# [Saved data entries]
+---+

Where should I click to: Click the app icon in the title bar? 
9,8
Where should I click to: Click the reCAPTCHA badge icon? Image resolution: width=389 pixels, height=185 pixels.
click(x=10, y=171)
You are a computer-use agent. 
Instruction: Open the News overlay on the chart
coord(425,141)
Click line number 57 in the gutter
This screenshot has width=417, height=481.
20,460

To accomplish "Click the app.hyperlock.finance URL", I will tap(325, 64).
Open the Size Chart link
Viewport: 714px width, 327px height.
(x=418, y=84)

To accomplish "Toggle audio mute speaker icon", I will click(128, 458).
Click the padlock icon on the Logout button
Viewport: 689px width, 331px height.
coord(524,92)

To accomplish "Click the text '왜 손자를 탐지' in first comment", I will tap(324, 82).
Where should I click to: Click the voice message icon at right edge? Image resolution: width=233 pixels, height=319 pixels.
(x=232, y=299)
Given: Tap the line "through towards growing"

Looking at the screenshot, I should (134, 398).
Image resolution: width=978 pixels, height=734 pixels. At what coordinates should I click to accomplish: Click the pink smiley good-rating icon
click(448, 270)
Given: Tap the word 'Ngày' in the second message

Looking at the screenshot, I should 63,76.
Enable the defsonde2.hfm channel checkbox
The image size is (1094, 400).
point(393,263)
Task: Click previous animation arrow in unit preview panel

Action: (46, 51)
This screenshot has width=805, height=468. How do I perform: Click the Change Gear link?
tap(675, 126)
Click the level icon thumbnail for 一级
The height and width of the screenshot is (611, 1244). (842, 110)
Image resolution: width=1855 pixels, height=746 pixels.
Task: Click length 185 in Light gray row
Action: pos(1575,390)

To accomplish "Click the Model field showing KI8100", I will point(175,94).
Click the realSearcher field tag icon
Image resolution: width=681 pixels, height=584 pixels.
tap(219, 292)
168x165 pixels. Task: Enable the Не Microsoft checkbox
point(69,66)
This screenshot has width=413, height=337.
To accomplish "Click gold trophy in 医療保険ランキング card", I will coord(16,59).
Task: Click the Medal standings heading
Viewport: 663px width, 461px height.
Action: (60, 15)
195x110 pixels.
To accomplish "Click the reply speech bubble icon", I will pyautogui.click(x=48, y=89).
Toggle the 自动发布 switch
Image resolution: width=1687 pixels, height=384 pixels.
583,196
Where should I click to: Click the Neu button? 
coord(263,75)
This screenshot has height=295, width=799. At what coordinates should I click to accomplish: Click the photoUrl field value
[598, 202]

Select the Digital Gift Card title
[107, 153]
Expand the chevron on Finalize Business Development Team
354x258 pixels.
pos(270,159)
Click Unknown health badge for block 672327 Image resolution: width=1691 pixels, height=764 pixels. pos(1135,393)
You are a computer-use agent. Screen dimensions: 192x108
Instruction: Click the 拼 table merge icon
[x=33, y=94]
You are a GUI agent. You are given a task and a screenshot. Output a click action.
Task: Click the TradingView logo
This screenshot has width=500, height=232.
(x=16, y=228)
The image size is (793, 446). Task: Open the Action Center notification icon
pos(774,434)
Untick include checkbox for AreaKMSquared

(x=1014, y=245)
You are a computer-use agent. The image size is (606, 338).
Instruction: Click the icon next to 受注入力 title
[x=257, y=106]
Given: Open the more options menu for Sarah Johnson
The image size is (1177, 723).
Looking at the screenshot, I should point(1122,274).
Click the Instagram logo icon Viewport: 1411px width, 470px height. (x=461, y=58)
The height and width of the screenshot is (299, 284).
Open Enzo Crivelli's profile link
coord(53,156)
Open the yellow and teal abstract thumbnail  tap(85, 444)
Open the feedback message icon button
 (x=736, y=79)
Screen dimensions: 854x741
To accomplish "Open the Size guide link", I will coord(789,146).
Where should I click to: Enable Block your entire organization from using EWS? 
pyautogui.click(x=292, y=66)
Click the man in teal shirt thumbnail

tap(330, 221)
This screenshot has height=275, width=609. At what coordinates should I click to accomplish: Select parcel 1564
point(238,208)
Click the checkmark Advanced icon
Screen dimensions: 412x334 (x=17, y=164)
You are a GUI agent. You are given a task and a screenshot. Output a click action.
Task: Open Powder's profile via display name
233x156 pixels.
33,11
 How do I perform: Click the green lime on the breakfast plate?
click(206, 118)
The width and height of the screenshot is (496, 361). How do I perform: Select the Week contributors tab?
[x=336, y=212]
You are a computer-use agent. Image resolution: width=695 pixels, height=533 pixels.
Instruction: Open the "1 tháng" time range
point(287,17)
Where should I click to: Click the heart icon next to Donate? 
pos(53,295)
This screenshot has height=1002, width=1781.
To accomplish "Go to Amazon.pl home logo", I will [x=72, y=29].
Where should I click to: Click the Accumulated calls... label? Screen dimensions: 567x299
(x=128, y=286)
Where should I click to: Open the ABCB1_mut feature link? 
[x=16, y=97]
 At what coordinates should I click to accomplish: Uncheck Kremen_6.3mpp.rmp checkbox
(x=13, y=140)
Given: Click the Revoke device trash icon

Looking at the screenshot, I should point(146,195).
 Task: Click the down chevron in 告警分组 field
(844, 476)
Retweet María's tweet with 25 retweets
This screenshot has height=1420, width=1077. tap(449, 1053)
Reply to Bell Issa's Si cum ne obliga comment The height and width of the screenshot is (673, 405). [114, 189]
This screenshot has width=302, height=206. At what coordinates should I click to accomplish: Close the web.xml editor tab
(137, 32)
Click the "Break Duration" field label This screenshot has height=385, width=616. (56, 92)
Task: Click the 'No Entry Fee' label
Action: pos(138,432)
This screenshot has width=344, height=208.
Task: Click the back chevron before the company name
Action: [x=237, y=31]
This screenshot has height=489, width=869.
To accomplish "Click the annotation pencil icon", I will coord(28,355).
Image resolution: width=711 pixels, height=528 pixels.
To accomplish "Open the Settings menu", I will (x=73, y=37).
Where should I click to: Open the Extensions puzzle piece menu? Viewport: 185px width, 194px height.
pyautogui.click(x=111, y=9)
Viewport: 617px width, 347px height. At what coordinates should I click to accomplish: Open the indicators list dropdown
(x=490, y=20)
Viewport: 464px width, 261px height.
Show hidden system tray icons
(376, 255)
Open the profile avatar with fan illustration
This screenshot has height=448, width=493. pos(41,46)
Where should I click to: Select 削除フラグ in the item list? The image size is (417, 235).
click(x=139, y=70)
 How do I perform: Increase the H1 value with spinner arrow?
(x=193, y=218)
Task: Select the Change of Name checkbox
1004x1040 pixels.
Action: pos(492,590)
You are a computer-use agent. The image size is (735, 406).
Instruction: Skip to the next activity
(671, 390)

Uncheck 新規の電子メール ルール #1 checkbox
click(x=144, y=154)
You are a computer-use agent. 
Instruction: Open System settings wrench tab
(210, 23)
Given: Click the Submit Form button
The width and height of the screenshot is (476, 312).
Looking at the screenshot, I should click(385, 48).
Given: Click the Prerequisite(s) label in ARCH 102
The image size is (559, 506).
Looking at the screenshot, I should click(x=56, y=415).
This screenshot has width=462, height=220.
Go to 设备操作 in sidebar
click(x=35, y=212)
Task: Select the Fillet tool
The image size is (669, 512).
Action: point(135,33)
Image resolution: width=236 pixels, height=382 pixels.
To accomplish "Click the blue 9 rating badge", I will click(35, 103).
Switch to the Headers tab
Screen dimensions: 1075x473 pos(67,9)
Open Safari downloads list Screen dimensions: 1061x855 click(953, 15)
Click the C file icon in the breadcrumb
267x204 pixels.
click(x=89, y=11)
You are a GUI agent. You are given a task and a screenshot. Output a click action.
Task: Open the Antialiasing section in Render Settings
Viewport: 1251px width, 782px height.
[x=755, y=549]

+---+

Repeat each entry above, keeping every word exact.

Where should I click to: Click the app icon in the title bar? 
9,8
Where should I click to: Click the reCAPTCHA badge icon? Image resolution: width=389 pixels, height=185 pixels.
click(x=10, y=171)
You are a computer-use agent. 
Instruction: Open the News overlay on the chart
coord(425,141)
Click line number 57 in the gutter
This screenshot has width=417, height=481.
20,460

To accomplish "Click the app.hyperlock.finance URL", I will tap(325, 64).
Open the Size Chart link
Viewport: 714px width, 327px height.
(x=418, y=84)

To accomplish "Toggle audio mute speaker icon", I will click(128, 458).
Click the padlock icon on the Logout button
Viewport: 689px width, 331px height.
coord(524,92)

To accomplish "Click the text '왜 손자를 탐지' in first comment", I will tap(324, 82).
Where should I click to: Click the voice message icon at right edge? Image resolution: width=233 pixels, height=319 pixels.
(x=232, y=299)
Given: Tap the line "through towards growing"

Looking at the screenshot, I should (134, 398).
Image resolution: width=978 pixels, height=734 pixels. At what coordinates should I click to accomplish: Click the pink smiley good-rating icon
click(448, 270)
Given: Tap the word 'Ngày' in the second message

Looking at the screenshot, I should 63,76.
Enable the defsonde2.hfm channel checkbox
The image size is (1094, 400).
point(393,263)
Task: Click previous animation arrow in unit preview panel

Action: (46, 51)
This screenshot has width=805, height=468. How do I perform: Click the Change Gear link?
tap(675, 126)
Click the level icon thumbnail for 一级
The height and width of the screenshot is (611, 1244). (842, 110)
Image resolution: width=1855 pixels, height=746 pixels.
Task: Click length 185 in Light gray row
Action: pos(1575,390)

To accomplish "Click the Model field showing KI8100", I will point(175,94).
Click the realSearcher field tag icon
Image resolution: width=681 pixels, height=584 pixels.
tap(219, 292)
168x165 pixels. Task: Enable the Не Microsoft checkbox
point(69,66)
This screenshot has width=413, height=337.
To accomplish "Click gold trophy in 医療保険ランキング card", I will coord(16,59).
Task: Click the Medal standings heading
Viewport: 663px width, 461px height.
Action: (60, 15)
195x110 pixels.
To accomplish "Click the reply speech bubble icon", I will pyautogui.click(x=48, y=89).
Toggle the 自动发布 switch
Image resolution: width=1687 pixels, height=384 pixels.
583,196
Where should I click to: Click the Neu button? 
coord(263,75)
This screenshot has height=295, width=799. At what coordinates should I click to accomplish: Click the photoUrl field value
[598, 202]

Select the Digital Gift Card title
[107, 153]
Expand the chevron on Finalize Business Development Team
354x258 pixels.
pos(270,159)
Click Unknown health badge for block 672327 Image resolution: width=1691 pixels, height=764 pixels. pos(1135,393)
You are a computer-use agent. Screen dimensions: 192x108
Instruction: Click the 拼 table merge icon
[x=33, y=94]
You are a GUI agent. You are given a task and a screenshot. Output a click action.
Task: Click the TradingView logo
This screenshot has width=500, height=232.
(x=16, y=228)
The image size is (793, 446). Task: Open the Action Center notification icon
pos(774,434)
Untick include checkbox for AreaKMSquared

(x=1014, y=245)
You are a computer-use agent. The image size is (606, 338).
Instruction: Click the icon next to 受注入力 title
[x=257, y=106]
Given: Open the more options menu for Sarah Johnson
The image size is (1177, 723).
Looking at the screenshot, I should point(1122,274).
Click the Instagram logo icon Viewport: 1411px width, 470px height. (x=461, y=58)
The height and width of the screenshot is (299, 284).
Open Enzo Crivelli's profile link
coord(53,156)
Open the yellow and teal abstract thumbnail  tap(85, 444)
Open the feedback message icon button
 (x=736, y=79)
Screen dimensions: 854x741
To accomplish "Open the Size guide link", I will coord(789,146).
Where should I click to: Enable Block your entire organization from using EWS? 
pyautogui.click(x=292, y=66)
Click the man in teal shirt thumbnail

tap(330, 221)
This screenshot has height=275, width=609. At what coordinates should I click to accomplish: Select parcel 1564
point(238,208)
Click the checkmark Advanced icon
Screen dimensions: 412x334 (x=17, y=164)
You are a GUI agent. You are given a task and a screenshot. Output a click action.
Task: Open Powder's profile via display name
233x156 pixels.
33,11
 How do I perform: Click the green lime on the breakfast plate?
click(206, 118)
The width and height of the screenshot is (496, 361). How do I perform: Select the Week contributors tab?
[x=336, y=212]
You are a computer-use agent. Image resolution: width=695 pixels, height=533 pixels.
Instruction: Open the "1 tháng" time range
point(287,17)
Where should I click to: Click the heart icon next to Donate? 
pos(53,295)
This screenshot has height=1002, width=1781.
To accomplish "Go to Amazon.pl home logo", I will [x=72, y=29].
Where should I click to: Click the Accumulated calls... label? Screen dimensions: 567x299
(x=128, y=286)
Where should I click to: Open the ABCB1_mut feature link? 
[x=16, y=97]
 At what coordinates should I click to accomplish: Uncheck Kremen_6.3mpp.rmp checkbox
(x=13, y=140)
Given: Click the Revoke device trash icon

Looking at the screenshot, I should point(146,195).
 Task: Click the down chevron in 告警分组 field
(844, 476)
Retweet María's tweet with 25 retweets
This screenshot has height=1420, width=1077. tap(449, 1053)
Reply to Bell Issa's Si cum ne obliga comment The height and width of the screenshot is (673, 405). [114, 189]
This screenshot has width=302, height=206. At what coordinates should I click to accomplish: Close the web.xml editor tab
(137, 32)
Click the "Break Duration" field label This screenshot has height=385, width=616. (56, 92)
Task: Click the 'No Entry Fee' label
Action: pos(138,432)
This screenshot has width=344, height=208.
Task: Click the back chevron before the company name
Action: [x=237, y=31]
This screenshot has height=489, width=869.
To accomplish "Click the annotation pencil icon", I will coord(28,355).
Image resolution: width=711 pixels, height=528 pixels.
To accomplish "Open the Settings menu", I will (x=73, y=37).
Where should I click to: Open the Extensions puzzle piece menu? Viewport: 185px width, 194px height.
pyautogui.click(x=111, y=9)
Viewport: 617px width, 347px height. At what coordinates should I click to accomplish: Open the indicators list dropdown
(x=490, y=20)
Viewport: 464px width, 261px height.
Show hidden system tray icons
(376, 255)
Open the profile avatar with fan illustration
This screenshot has height=448, width=493. pos(41,46)
Where should I click to: Select 削除フラグ in the item list? The image size is (417, 235).
click(x=139, y=70)
 How do I perform: Increase the H1 value with spinner arrow?
(x=193, y=218)
Task: Select the Change of Name checkbox
1004x1040 pixels.
Action: pos(492,590)
You are a computer-use agent. The image size is (735, 406).
Instruction: Skip to the next activity
(671, 390)

Uncheck 新規の電子メール ルール #1 checkbox
click(x=144, y=154)
You are a computer-use agent. 
Instruction: Open System settings wrench tab
(210, 23)
Given: Click the Submit Form button
The width and height of the screenshot is (476, 312).
Looking at the screenshot, I should click(385, 48).
Given: Click the Prerequisite(s) label in ARCH 102
The image size is (559, 506).
Looking at the screenshot, I should click(x=56, y=415).
This screenshot has width=462, height=220.
Go to 设备操作 in sidebar
click(x=35, y=212)
Task: Select the Fillet tool
The image size is (669, 512).
Action: point(135,33)
Image resolution: width=236 pixels, height=382 pixels.
To accomplish "Click the blue 9 rating badge", I will click(35, 103).
Switch to the Headers tab
Screen dimensions: 1075x473 pos(67,9)
Open Safari downloads list Screen dimensions: 1061x855 click(953, 15)
Click the C file icon in the breadcrumb
267x204 pixels.
click(x=89, y=11)
You are a GUI agent. You are given a task and a screenshot. Output a click action.
Task: Open the Antialiasing section in Render Settings
Viewport: 1251px width, 782px height.
[x=755, y=549]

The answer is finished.